Rendement du blé en Seine-Maritime : environ 9 tonnes à l’hectare.
Production de biomasse
Comme tout écosystème, l’exploitation agricole produit de la biomasse. C’est ce qu’on attend d’elle ! Elle le fait essentiellement à partir du gaz carbonique présent dans l’air et de l’énergie solaire captée par la chlorophylle des végétaux, grâce au processus fondamental de la photosynthèse. La partie la plus visible de la biomasse produite est constituée par les récoltes. Un champ de céréales rend, en Haute-Normandie, environ huit tonnes de grains à l’hectare. Mais il faut ajouter à ce produit commercialisable, la paille, la balle, les racines, sources de matière organique indispensables pour maintenir le sol en bon état de fertilité. L’humus facilite le travail du sol, sert de garde-manger aux plantes, d’éponge pour l’eau. Il est le support d’une activité biologique intense, celle des vers de terre, bactéries, insectes, champignons grâce auxquels fonctionnent les grands cycles naturels. Exemple : grâce à des bactéries vivant en symbiose avec leurs racines, le trèfle, la féverole, la luzerne et les autres légumineuses constituent une véritable usine d’engrais fonctionnant à l’énergie solaire ! Ces microorganismes captent l’azote présent dans l’atmosphère et le mettent à la disposition des plantes, qui s’en servent pour fabriquer des protéines.

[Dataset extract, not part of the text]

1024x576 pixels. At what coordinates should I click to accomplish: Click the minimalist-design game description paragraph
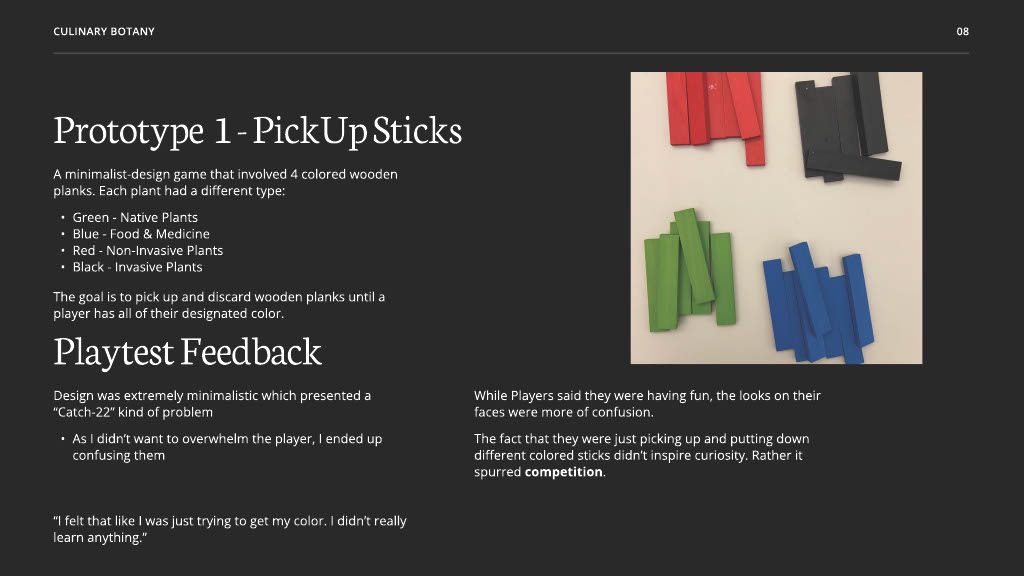tap(225, 182)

Celles-ci seront valorisées par ces « transformateurs » que sont les animaux d’élevage, qui en feront du lait, de la viande ou des œufs.
« Intrants »
A la différence d’un écosystème naturel, l’exploitation agricole fait aujourd’hui appel à des ressources non naturelles : carburant pour les machines agricoles, électricité pour refroidir le lait, engrais, produits phytosanitaires pour protéger les plantes contre les ravageurs et les maladies… Ces intrants viennent en déduction dans le bilan énergétique de l’exploitation. Ils sont souvent sources de pollutions.

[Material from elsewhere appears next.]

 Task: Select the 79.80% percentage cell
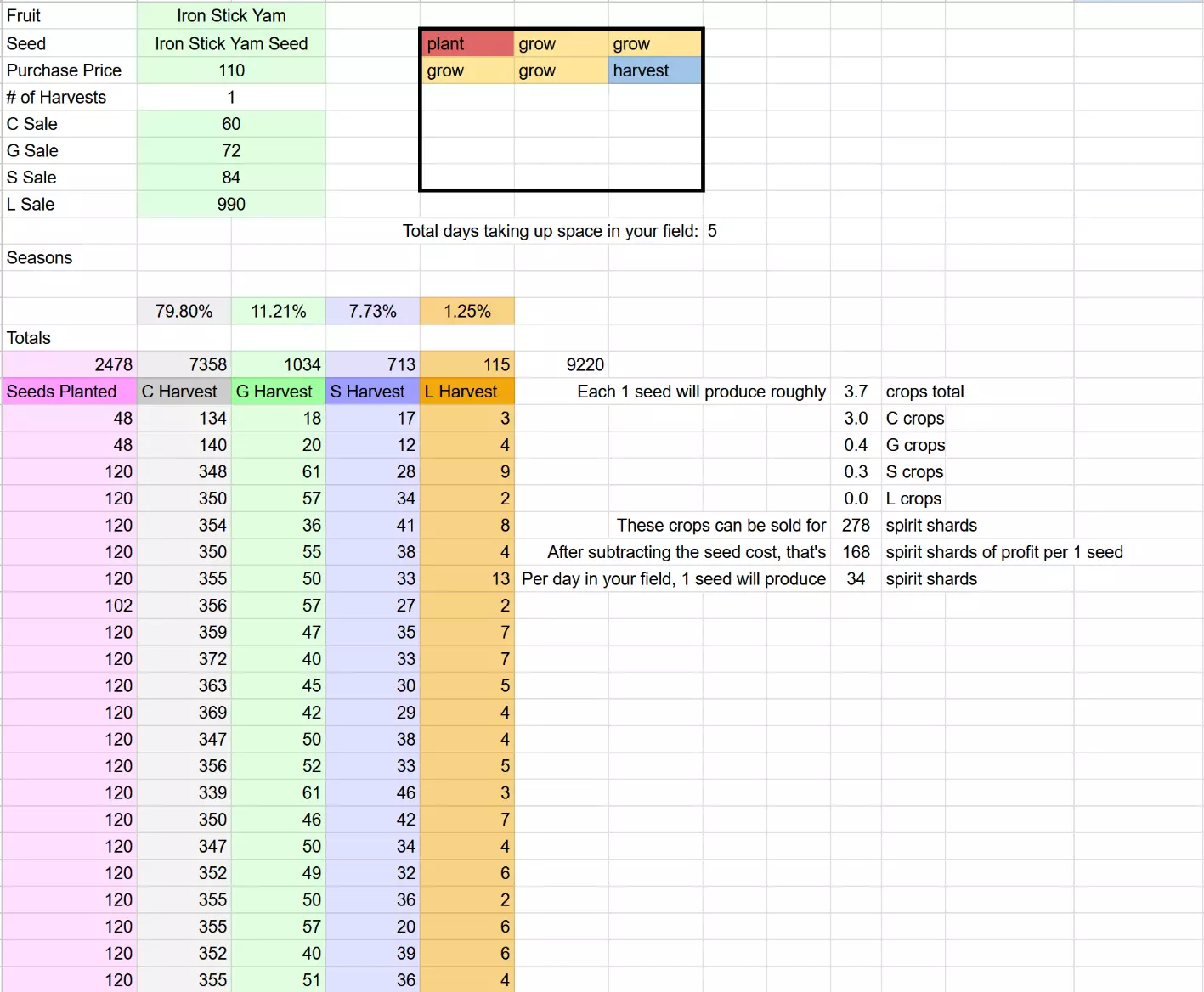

On parle d’exploitation intensive lorsque la production par unité de surface est très importante, ce qui nécessite souvent beaucoup d’intrants. La production laitière à l’aide d’une alimentation à base de maïs, par exemple, est plus intensive ce celle réalisée « à l’herbe ». Les vaches peuvent donner 10 000 litres par lactation dans un cas, contre 6 000 dans l’autre. Elle permet d’avoir davantage de bêtes à l’hectare.
La vache et l'épi (1/15)
· L’épi : le blé tendre est la céréale majeure en Haute-Normandie et en France. Au pain, aliment traditionnel des Français, sont venus s’ajouter de nombreux produits de l’industrie agroalimentaire dérivés du blé. Le rendement du blé en Seine-Maritime est passé de moins de 5 tonnes par hectare en 1970 à environ 9 tonnes aujourd’hui.
· La vache : la polyculture et l’élevage sont complémentaires sur l’exploitation. Les prairies et les animaux herbivores, grâce au fumier, contribuent au maintien de la fertilité des terres cultivées. les climats.